• **TEXTE SOURCE**:
3) Pour le bénéfice de nos lecteurs, pourriez-vous nous dire pourquoi vous avez choisi d’aller exercer votre ministère sacerdotal en Haïti? Comment est né cet amour extraordinaire
que vous portez à notre pays?
Je n'ai pas choisi Haïti. J'y ai été envoyé par mes supérieurs. L'amour du pays est né de la vision du courage des paysans et ouvriers haïtiens qui luttent pour leur survie, et du courage d'un peuple qui s'est libéré de la dictature des Duvaliers, de Namphy, Sédras, etc.

4) Voudriez-vous nous dire les circonstances qui ont forcé les Spiritains à laisser Haïti et
nous rappeler les faits des premières heures de cette expulsion. ?
Les Spiritains étaient très engagés aux côtés du peuple haïtien pour sa libération. Nous risquions notre vie en cachant des gens menacés de mort. C'est ainsi que j'ai hébergé dans ma paroisse un ancien élève de Saint Martial en le déguisant en diacre. Plus tard, sous la dictature Sédras, j'ai aidé des personnalités recherchées par l'armée à s'échapper en République Dominicaine, déguisés en prêtres. Je crois que le témoignage de l'Eglise doit aller jusqu'à prendre des risques pour sauver des vies. "Il n'y a pas de plus grand amour que de donner sa vie pour ceux qu'on aime."
Après notre expulsion par Duvalier en 1969, nous avons été dispersés en Afrique et en Amérique. J'étais directeur du Séminaire Saint Kisito au Gabon, d'où je suis allé rejoindre le Père Adrien à Brooklyn, ainsi qu'un autre confrère, le Père Emile Jacquot. Il y avait aussi un prêtre du diocèse des Cayes, le Père William Smarth.

• **EXTRAIT DE DONNÉES**:
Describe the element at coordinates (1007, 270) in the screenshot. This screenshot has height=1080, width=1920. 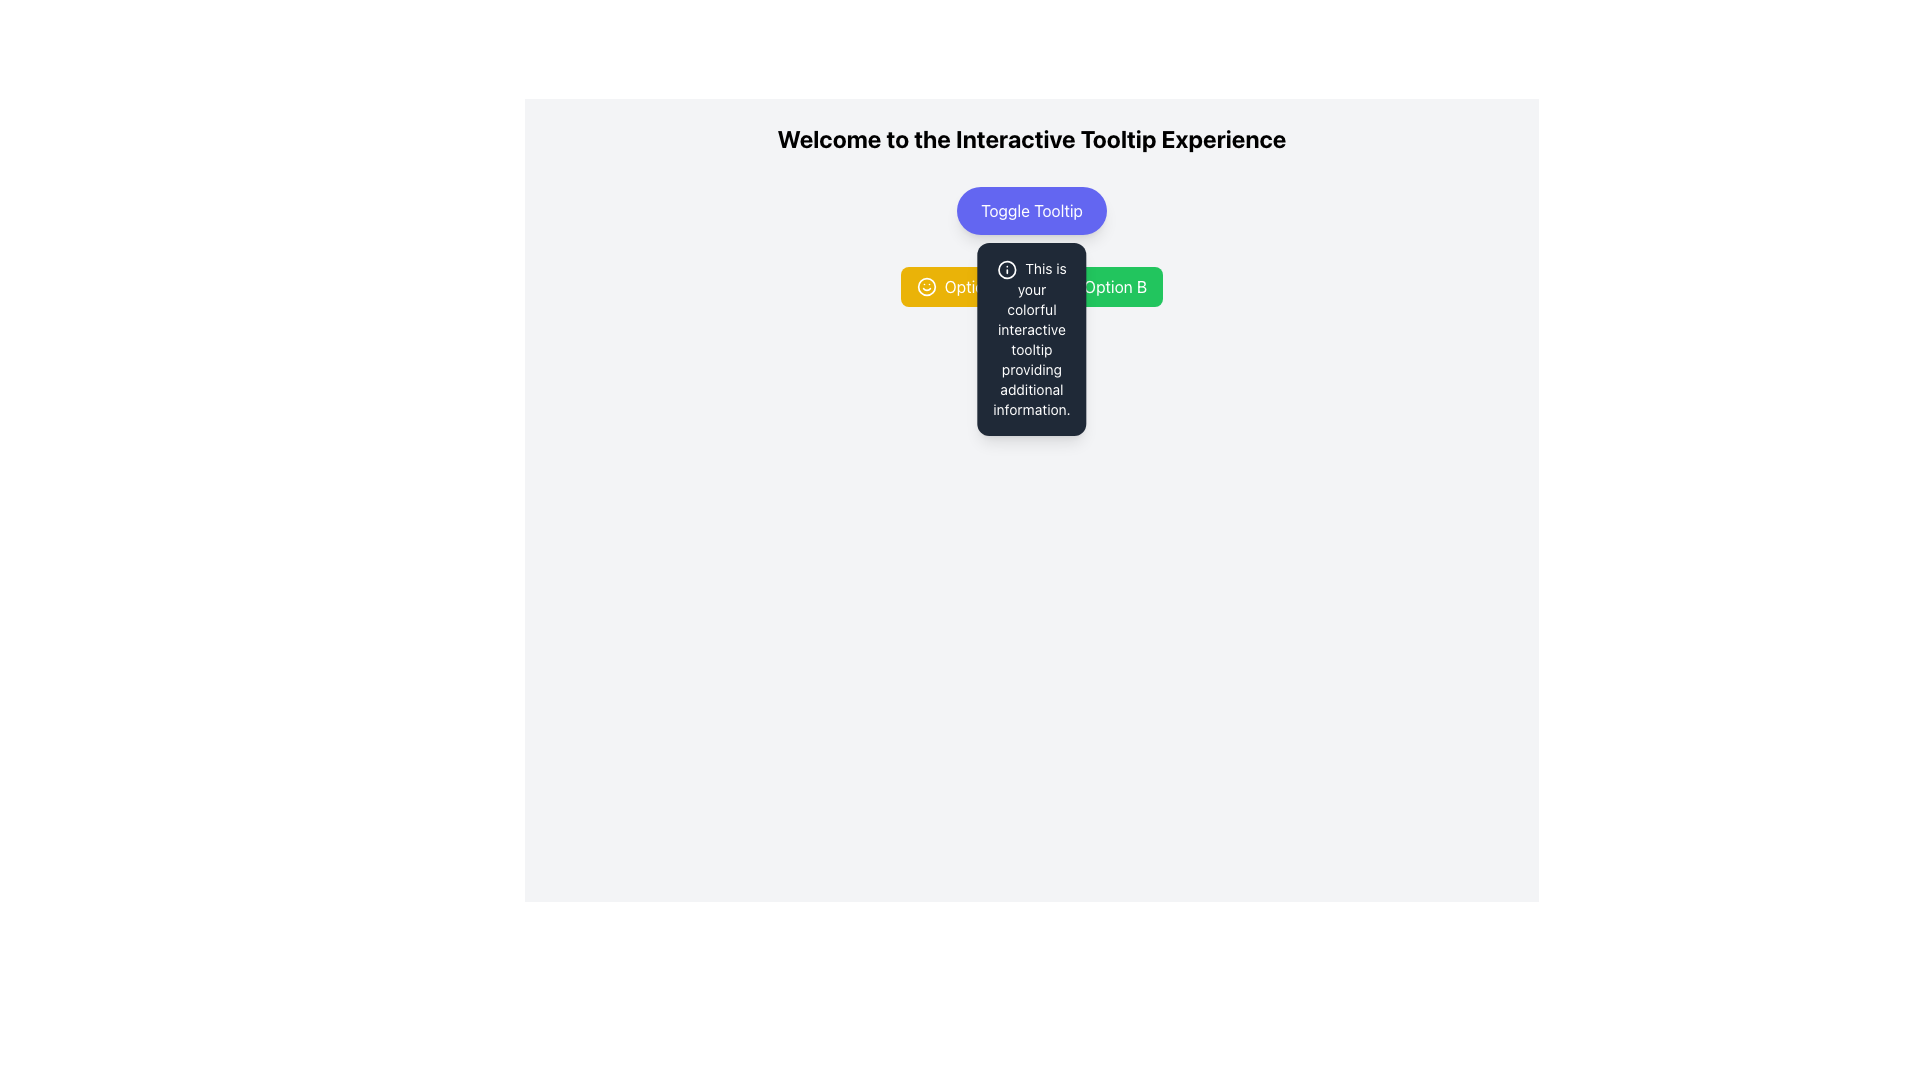
I see `the icon that visually indicates additional information in the tooltip, located near the top of the dark rectangular tooltip box, slightly to the left of the textual content` at that location.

• **CONSIGNE ÉCRITE**:
Recopiez sans rien modifier le passage de l'entretien sur Haïti qui va de « 4) Voudriez-vous nous » jusqu'à « cette expulsion. ? » inclus. Ces données proviennent d'une autre source.

• **RÉSULTAT FINAL**:
4) Voudriez-vous nous dire les circonstances qui ont forcé les Spiritains à laisser Haïti et
nous rappeler les faits des premières heures de cette expulsion. ?